学校からは施設と課題のみが提供されますが講師は不在のため、生徒は課題を解くためにインターネットなどで調べ、ピアツーピアと呼ばれる生徒同士でのレビューを経て、学んでいきます。
学習方法が独特のため、自主的に調べて学ぶことができるか、周りと協力して課題を進められるか、など、試験期間の長さは42の独自の教育システムとのマッチングを見るのには必要な期間かと感じました。
経歴・経験は不問とあるものの合格基準が明示されておらず、ネット上でも平均在室時間が5時間とか8時間とか言われていて試験内容が不明のまま、Piscineが始まりました。
信ぴょう性の高い情報がなかったため、私は参加して数日で「合格するにはとにかく課題を進めるしかない」と判断し、時間の限り通うようにしていました。
Piscineに参加して感じたメリット
教室からの眺め
試験が終わった今の感想としては、やり切った達成感でいっぱいです。夢中で取り組んでいたので土日も休みなく通う続けることができました。
合否はまだ出ていませんが、わからなければ調べぬく心、生徒同士で教え合うコミュニケーション力、集中力など、得るものは大きかったと感じています。
以下、私がメリットと感じた項目について書きます。
自力でもがく環境を提供してくれる
学校は何も教えてはくれません。まずは課題の意図を理解し、それを解決する方法をネットなどで自力で調べます。どうにも進まなければ隣の人に聞きます。
生徒同士で教え合うピアツーピアのおかげで、誰に話しかけても良い雰囲気になっているのが素晴らしかったです。ちょっと行き詰まった時は近い人に話しかけて、相手が自分より進んでいたら教えてもらえたり、自分の方が進んでいたら困っている点を一緒に考えることができます。
他のスクールであれば、課題の説明が不十分なのはテキストが悪いだとか、講師も独り占めし難く、他の生徒にいきなり話しかけるのも難しい雰囲気になっているかもしれません。
そして、プログラミングでのつまずきは、世界で初めて遭遇した問題でない場合がほとんどです。
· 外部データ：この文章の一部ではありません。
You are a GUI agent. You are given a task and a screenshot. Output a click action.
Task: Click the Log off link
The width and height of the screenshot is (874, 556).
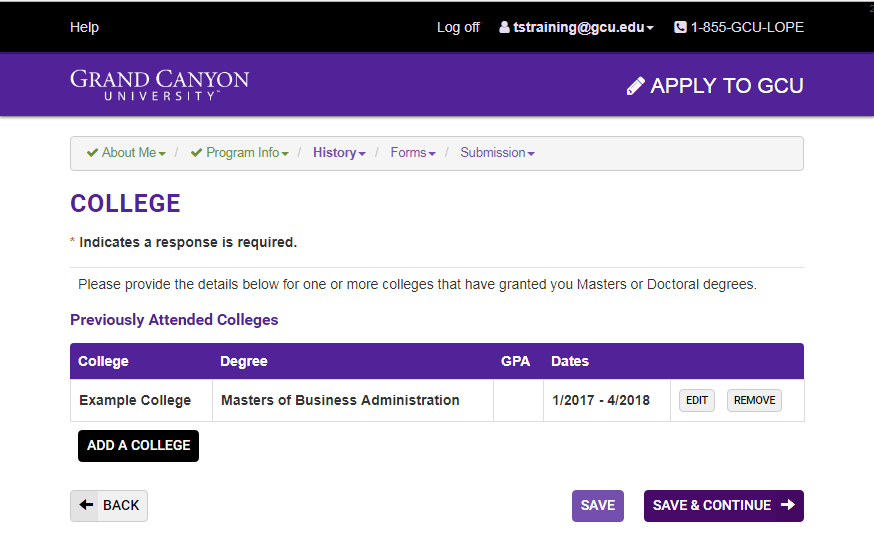[458, 27]
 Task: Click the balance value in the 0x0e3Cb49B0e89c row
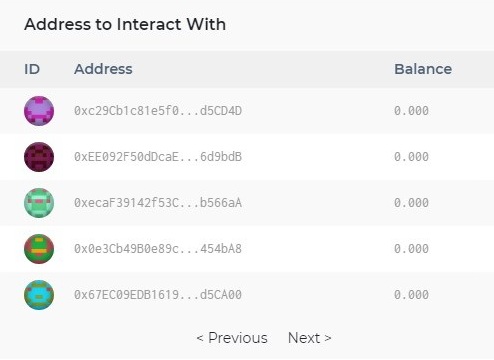[x=411, y=249]
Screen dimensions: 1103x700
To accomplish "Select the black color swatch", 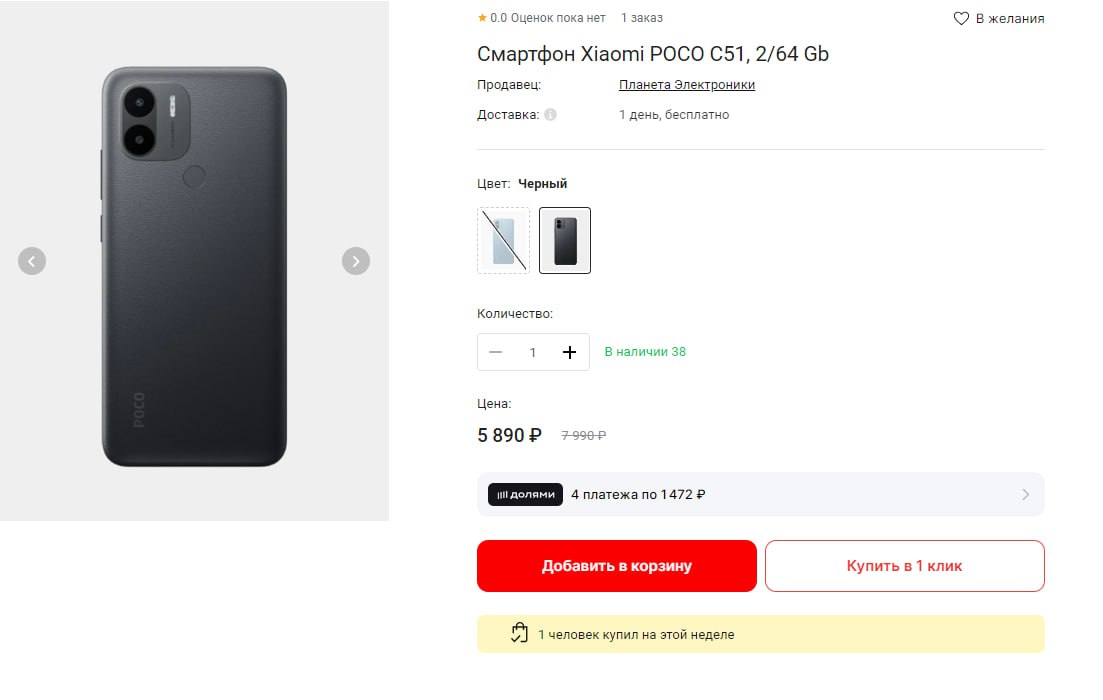I will point(565,240).
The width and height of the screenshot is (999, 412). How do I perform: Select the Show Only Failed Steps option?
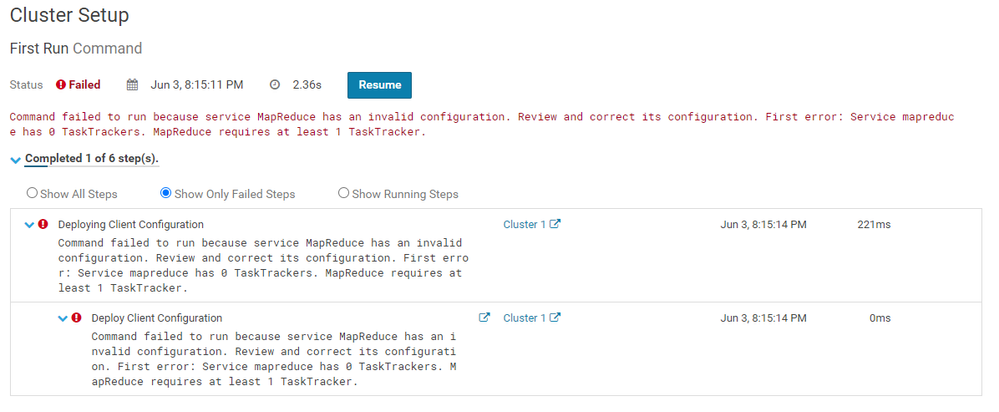[x=166, y=193]
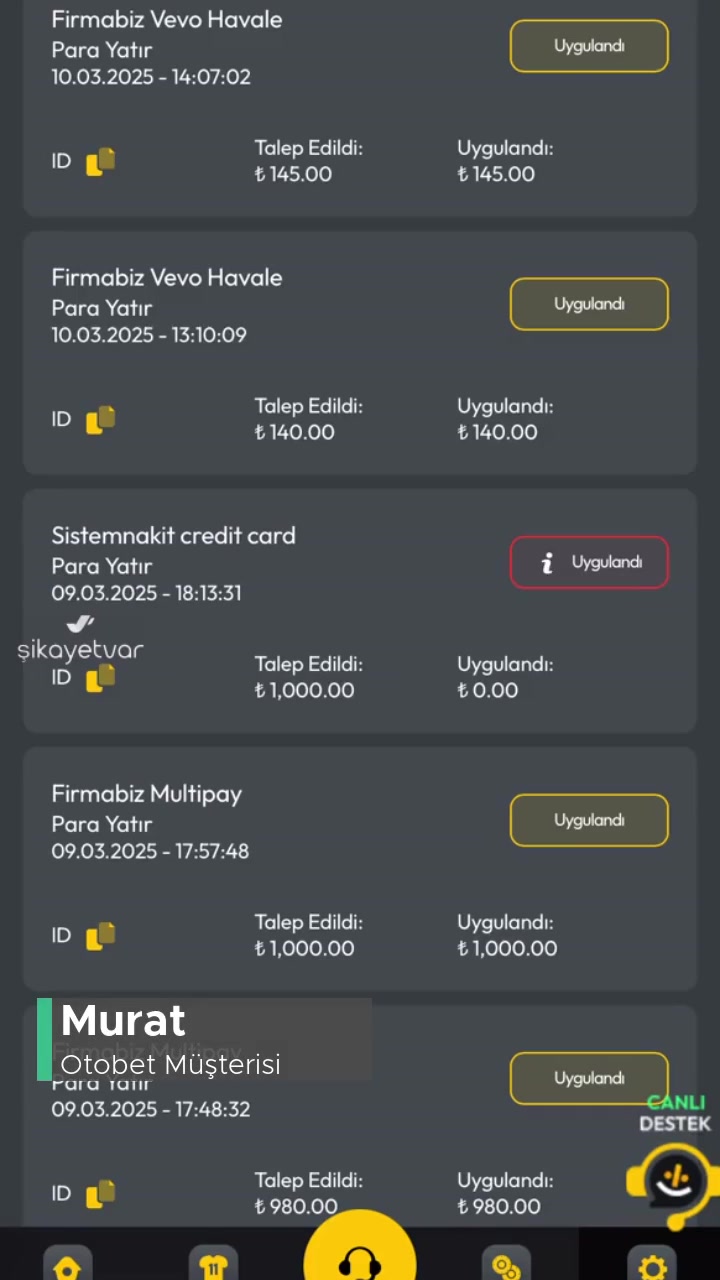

周りやネット上に同じ体験をした人が必ず居るので、巻き込んで一緒にその原因を解決することで、協力者全員の知識にもなります。
わからないことを自力でもがくことで、自然と知識が定着していくように感じました。
たくさん失敗させてもらえる
失敗は学習における一番の教材だと思っています。
かつて私は仕事でユーザーIDを持つ変数を1byteで定義してしまい、その体験で変数のサイズについて心に深く刻むことができました。(ご迷惑をおかけしました)
職業プログラミングにおいて失敗できる状況というのは少ないと思います。市場に出た製品でのバグは金銭的な損失と関係者の負担が増えます。失敗の体験は必要なプロセスですが、意図的に失敗させるわけにはいきません。
課題の提出には緊張感が伴いました。毎度、今回は大丈夫だろうと思って提出するのですが、つまらないコミット漏れやテスト不足で何度も弾かれました。ただ、失敗を恐れて情報集めに徹するよりは、失敗してもどんどん進める方が得るものは大きいと思いました。
提出前の緊張感のおかげで、確認作業を念入りに行い、失敗しないように高い集中力が身についたと思います。
他人に教えることで自分の理解度に気づく
課題を取り組む中で、生徒同士のコードレビューが行われます。相手が初学者だった場合でも、理解してもらえなければ教える側が下手ということです。
自分が理解したプロセスを思い出したり、相手の方が現状でどこまで理解をしているのかを聞きながら、一緒に調べたりして納得してもらうように心がけました。
人に教えながら自分のあいまいだった知識も更新できる良い機会になりました。
プログラミングで挫折しやすいところを乗り越えられる
私の過去の経験では、たった一文字の間違いに気づかず、バグやコンパイルエラーの解消に丸一日以上かかることもありました。
また、開発環境やバージョン差異による問題や、実現させるライブラリを知らないという情報不足によって、時間をロスすることが多々あり、一人で悩むと挫折しやすいと感じていました。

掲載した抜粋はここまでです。